Fallout-inspired Homeschool Plan for Ages 14–15 — AoPS Algebra & Geometry, STEM Labs, Medieval→1600s Crosslinks, and Futuristic Pathways

Style note and brief disclaimer: This plan is inspired by the imaginative, survivalist, world-building tone often found in post-apocalyptic fiction and roleplaying settings. It does not copy any specific living author or copyrighted text; instead it borrows a sense of practical resourcefulness, layered storytelling, and hands-on experimentation to make learning feel urgent, relevant, and exploratory.

Overview and goals (year-long; ages 14–15)

This plan blends rigorous math (AoPS Introduction to Algebra and Introduction to Geometry) with applied sciences and maker-style labs (kitchen chemistry, health & beauty formulations, safe food science), a humanities strand connecting the medieval period through the 1600s, and several forward-looking pathways (farming, marine science, life extension, textiles, maritime law, etc.). The aim is to build strong problem-solving math skills, scientific reasoning, interdisciplinary thinking, and practical project skills that lead to a portfolio and capstone.

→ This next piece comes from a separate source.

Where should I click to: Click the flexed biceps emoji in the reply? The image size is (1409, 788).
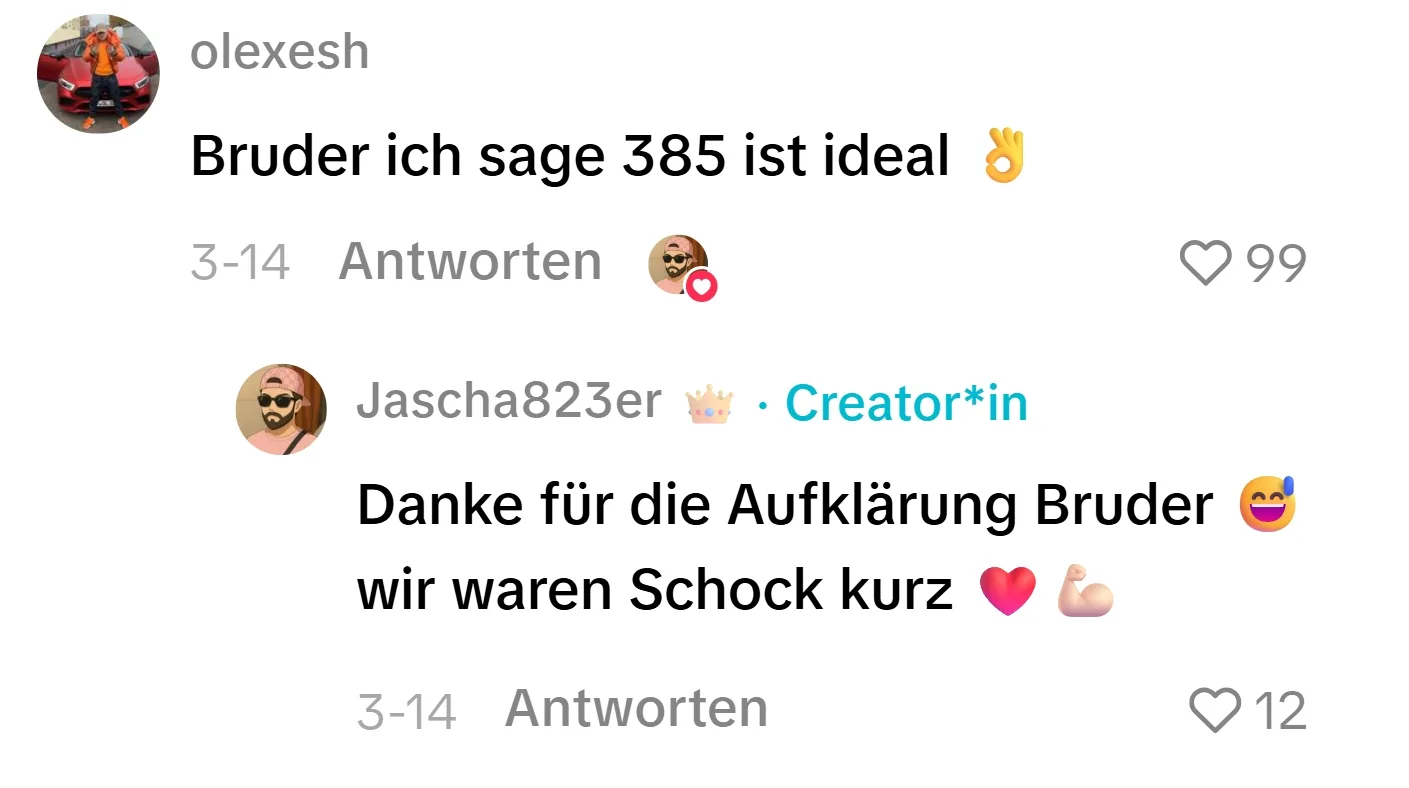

Structure, pacing, and weekly schedule

Academic year: ~36 weeks. Daily routine modeled on a 5-day instructional week with flexible afternoons for labs, fieldwork, and pathway projects.

• Morning block (9:00–11:30): Math (AoPS) — warmups, problem sets, Socratic discussion, proof-writing practice. 4 days/week; geometry focus 2 days during the week when paired with algebra sections.
• Late morning (11:30–12:15): Medieval→1600s humanities rotations — primary-source study, map-reading, technology case studies, and cross-disciplinary problem sets linking history to math/science.
• Afternoon (1:30–4:00): Science labs, pathway workshops, field trips, fitness & nutrition sessions. Rotate intensive labs 2–3 days a week; lighter project time the other days.
• Evening / weekly creative time: astrology/tarot cultural study, fashion/textiles practice, reflective journals, and portfolio curation.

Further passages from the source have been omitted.